その仕上がりは実に印象的だ。巨大なGLSが放つ圧倒的な存在感を、縦型ルーバーを備えた大型ラジエーターグリルがさらに強調する。グリル外周のイルミネーションと、光る「MAYBACH」のレタリングも標準装備される。
鍛造ホイールにはフローティングセンターキャップ
ラグジュアリーブランドのマイバッハは、至るところにロゴを配置することをためらわない。「ダブルM」のエンブレムはヘッドライト内の繊細なディテールだけでなく、フロントエプロン左右のエアインテークにもあしらわれている。
クロームの多用が少々派手すぎると感じる人には、「ナイトシリーズ」パッケージが用意されている。このオプションを選べば、すべてのクロームパーツがダーク仕上げとなり、その主張はいくらか控えめになる。追加料金は必要だが、こちらのほうが賢明な選択だろう。

大統領専用車を思わせる堂々たる佇まいを、マイバッハ伝統のデザインを採用した巨大なホイールがさらに際立たせる。オプションの23インチ鍛造ホイールには、フローティングセンターキャップも用意されている。
さらにGLSには大型ランニングボードが装備され、マイバッハ仕様ではもちろん専用ロゴが入る。ドアを開けると自動的に展開する仕組みだが、背の高い人にとっては、かえって少々使いにくい。
ランニングボードをまたいでGLSの室内へ乗り込むと、見慣れた豪華絢爛な空間が待っている。あらゆる操作部がレザーで覆われ、希望すればルーフライナーまでレザー仕上げにすることが可能だ。これはマイバッハのカスタマイズプログラムに含まれる特別装備で、数多くのパーソナライズオプションが用意されている。
乗員スペースは広大、荷室はやや控えめ
Sクラスと比べれば、GLSで選べる仕様の幅はやや限られる。それでも、ほとんどあらゆる好みに応えられる選択肢が用意されているはずだ。それでも満足できない場合は、相応の金額を支払えば、さらに細かなカスタマイズにも対応してもらえる。ただし、安全規制に抵触しない範囲に限られる。

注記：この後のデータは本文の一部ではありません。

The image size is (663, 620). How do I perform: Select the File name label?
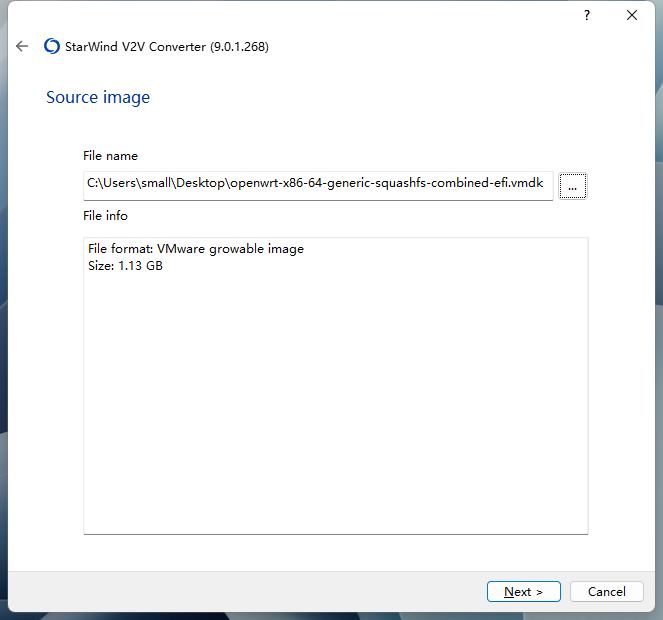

高品質な素材に加え、ゆとりある室内空間も重視されている。そのため、2列目のレッグルームを広げるべく、後席はわずかに後方へ移動された。乗員にとってはありがたい変更だが、室内空間の拡大と引き換えに荷室容量は犠牲となった。容量は355リットルで、7人乗り仕様のGLSとほぼ同程度である。
最高出力600馬力超のV8ツインターボ
フェイスリフト前のモデルと同様、マイバッハGLSに用意されるエンジンは1種類のみとなる。さらに車名にはSクラスと同じ命名法が採用され、従来の「マイバッハGLS 600」ではなく、「マイバッハGLS 680」と呼ばれることになる。
「マイバッハGLS 680」のボンネット下に搭載されるのは、48Vマイルドハイブリッド技術を組み合わせた4.0リッターV8ツインターボエンジンだ。最高出力450kW(612馬力)を発生し、そのパワーを4輪すべてへ伝える。加速時や急激にアクセルを踏み込んだ際には、ハイブリッドシステムが短時間ながらさらに23馬力を上乗せする。
このエンジンには新設計のクランクシャフトなどが採用され、卓越した滑らかさと、存在を意識させないほど静かな作動を実現している。
最大トルク850Nmを発生する「マイバッハGLS 680」は、相当な車両重量を抱えながらも、かなり俊敏に加速できるはずだ。もっとも、それは得意とする領域ではない。このクルマでは、明らかに快適性が最優先されている。
そして、その快適性には相応の代価が求められる。フェイスリフト前のモデルは約20万ユーロ(約3,800万円)からだったが、改良後のモデルは約22万ユーロ(約4,180万円)からになると予想される。
結論:
SUVでこれ以上のラグジュアリーを求めるのは難しい。「マイバッハGLS 680」は、特別感あふれる装備、圧倒的な存在感、そしてパワフルかつ高性能なV8エンジンで見る者を魅了する。そして、その価格を考えれば、今後も間違いなく限られた人だけの特別なSUVであり続けるだろう。